The UK Treasury bears some responsibility for the disaster of 2010 austerity, yet it has not accepted or understood the mistake it made. As a result it risks repeating the mistake, albeit in a milder form.

The problem is that fiscal prudence is basic to the way the Treasury operates, and with few exceptions other priorities, including the macroeconomic health of the nation, are not allowed to get in the way of that goal. Only the most determined Chancellor can change that. It is a longstanding problem. Back in the 1960s Harold Wilson tried to solve it by creating a separate ministry, but the Treasury maintained its power.

This was a key issue for the Kerslake review, of which I was a member. As we noted, the problem of prioritising the public finances over macroeconomic goals has got worse in recent decades, with outsourcing stabilisation policy to the Bank of England and fiscal forecasting to the OBR. This transfer of powers has weakened macroeconomics within the Treasury, because the idea was that macroeconomic stabilisation had been delegated to the Bank of England. The possibility that fiscal policy would need to be used for macro stabilisation when interest rates hit their lower bound was not on the raidar, and remains alien to Treasury thinking.

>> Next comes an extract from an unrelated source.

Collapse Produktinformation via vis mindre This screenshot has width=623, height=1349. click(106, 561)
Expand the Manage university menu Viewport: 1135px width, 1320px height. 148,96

Of course politicians are ultimately in charge, but the Treasury can have a powerful influence on ministers' thinking. In 2009 the Labour government was, to its great credit, determined to combat the recession that followed the Global Financial Crisis (GFC) with fiscal stimulus, but the Treasury convinced Alistair Darling to publish forecasts that included substantial fiscal contraction during the recovery phase. If Labour had remained in power and the recovery had faltered as it did in reality (less likely because Labour's austerity was not front-loaded), it is unlikely that these austerity plans would have been enacted. However the key point is that it should not have been part of any fiscal plan for at least the first few years of the recovery. Its political impact was to give ammunition to deficit panic in the media.

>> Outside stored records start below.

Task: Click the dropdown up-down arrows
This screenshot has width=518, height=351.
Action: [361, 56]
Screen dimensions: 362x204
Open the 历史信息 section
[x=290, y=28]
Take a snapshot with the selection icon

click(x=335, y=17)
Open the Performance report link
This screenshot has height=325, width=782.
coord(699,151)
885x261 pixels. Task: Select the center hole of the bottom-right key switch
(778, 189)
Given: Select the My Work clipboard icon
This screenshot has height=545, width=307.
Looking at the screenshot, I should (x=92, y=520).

In 2010 it was a briefing from the Treasury that helped convince the Liberal Democrats that the harsh austerity in the Cnservative programme was necessary, even though it wasn’t in the Liberal Democrat manifesto.

Despite all this, and many suggestions made to us, the Kerslake review did not recommend splitting off macroeconomic policy from the Treasury. Instead it recommended greatly enhancing its macroeconomic capability, as part of a general remit to look at major risks to the economy. The obvious risk at the moment, besides the resurgence in the pandemic itself, is that premature tax increases will stifle a full recovery from the pandemic (when the pandemic ends), and some of what should have been just a temporary fall in demand gets hard-baked into a permanent fall in the size of the economy. There is a strong case that this happened after the GFC as a result of austerity.

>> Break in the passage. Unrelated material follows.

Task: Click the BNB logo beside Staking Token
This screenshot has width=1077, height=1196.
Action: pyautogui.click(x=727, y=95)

It is important to distinguish between two different questions, and mixing the two can lead to the kind of confusion I highlighted in my last post. The first question is whether taxes will have to rise at some point as a counterpart to politically essential higher levels of public spending. My guess is that it will to avoid interest rates going too high, but it’s a guess and I could be wrong.The second question is whether taxes need to rise anytime soon. The right answer to that question is no, because interest rates remain low as we are early in the recovery phase following the pandemic. Any increase in taxes before significant increases in interest rates will reduce the strength of the recovery.

In some respects the damage is already happening. Consumers that can will look forward when planning spending, such that expectations of future tax rises will have some impact on consumption today because of consumption smoothing. (An exception is expectations of a future VAT increase, which can stimulate consumption before the tax rise.) The Treasury and the Chancellor have let it be known that tax increases are coming since May (e.g. here, and more recently here), creating exactly those sort of unhelpful expectations.

In addition, the Chancellor is also showing little flexibility over the furlough scheme, in contrast to neighbouring countries. Once again the justification appears to be the financial cost (a larger deficit), which puts that above the cost of large increases in unemployment. As I have noted before, an obsession with re-opening the economy as fast as possible after the first COVID-19 peak is also counterproductive.

As Chris Giles has noted, there is an obvious motive for the Chancellor to raise taxes sooner rather than later, and that is the election in 2025. The Chancellor is among those who think taxes will need to rise eventually, and he would rather increase them sooner rather than a year before the election. As is often the case, the politics is not helping the economics. We have been here before of course. Osborne front loaded austerity for the same political reasons, which stopped the post-GFC recovery in its tracks.